Task to carry out: Duplicate the lines between the one containing "What do you see at coordinates (235, 374)" and the one containing "center [235, 374].", inclusive.

Dataset entries:
+--

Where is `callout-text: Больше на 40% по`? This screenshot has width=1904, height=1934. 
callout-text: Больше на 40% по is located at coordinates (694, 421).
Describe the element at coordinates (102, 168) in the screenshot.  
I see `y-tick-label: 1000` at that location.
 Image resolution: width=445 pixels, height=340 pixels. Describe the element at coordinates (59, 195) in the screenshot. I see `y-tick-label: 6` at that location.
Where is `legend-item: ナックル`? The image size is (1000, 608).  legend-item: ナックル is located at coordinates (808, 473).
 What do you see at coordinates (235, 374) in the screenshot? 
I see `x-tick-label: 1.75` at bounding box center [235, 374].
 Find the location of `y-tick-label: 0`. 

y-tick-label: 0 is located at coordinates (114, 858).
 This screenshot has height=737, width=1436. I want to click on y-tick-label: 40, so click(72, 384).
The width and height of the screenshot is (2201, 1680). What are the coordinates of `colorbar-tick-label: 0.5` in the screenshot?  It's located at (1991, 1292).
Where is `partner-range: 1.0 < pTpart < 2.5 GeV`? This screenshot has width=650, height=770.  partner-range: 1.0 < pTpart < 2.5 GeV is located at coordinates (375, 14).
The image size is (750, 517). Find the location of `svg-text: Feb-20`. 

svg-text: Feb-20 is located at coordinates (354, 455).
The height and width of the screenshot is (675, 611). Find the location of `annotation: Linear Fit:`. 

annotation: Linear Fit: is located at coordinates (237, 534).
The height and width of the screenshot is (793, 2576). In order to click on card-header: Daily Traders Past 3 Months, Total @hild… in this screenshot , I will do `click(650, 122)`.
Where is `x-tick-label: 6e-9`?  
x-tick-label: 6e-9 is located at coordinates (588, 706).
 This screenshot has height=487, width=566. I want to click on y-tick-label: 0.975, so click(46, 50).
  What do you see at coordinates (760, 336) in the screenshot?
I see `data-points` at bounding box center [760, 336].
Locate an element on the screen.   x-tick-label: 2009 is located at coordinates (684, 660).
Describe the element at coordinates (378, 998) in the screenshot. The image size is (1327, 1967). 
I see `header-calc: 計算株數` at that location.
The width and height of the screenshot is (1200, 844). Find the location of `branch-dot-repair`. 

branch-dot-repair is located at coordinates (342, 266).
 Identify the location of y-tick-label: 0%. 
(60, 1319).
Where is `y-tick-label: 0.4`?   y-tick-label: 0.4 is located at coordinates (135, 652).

+--

The answer:
 What do you see at coordinates (235, 374) in the screenshot? 
I see `x-tick-label: 1.75` at bounding box center [235, 374].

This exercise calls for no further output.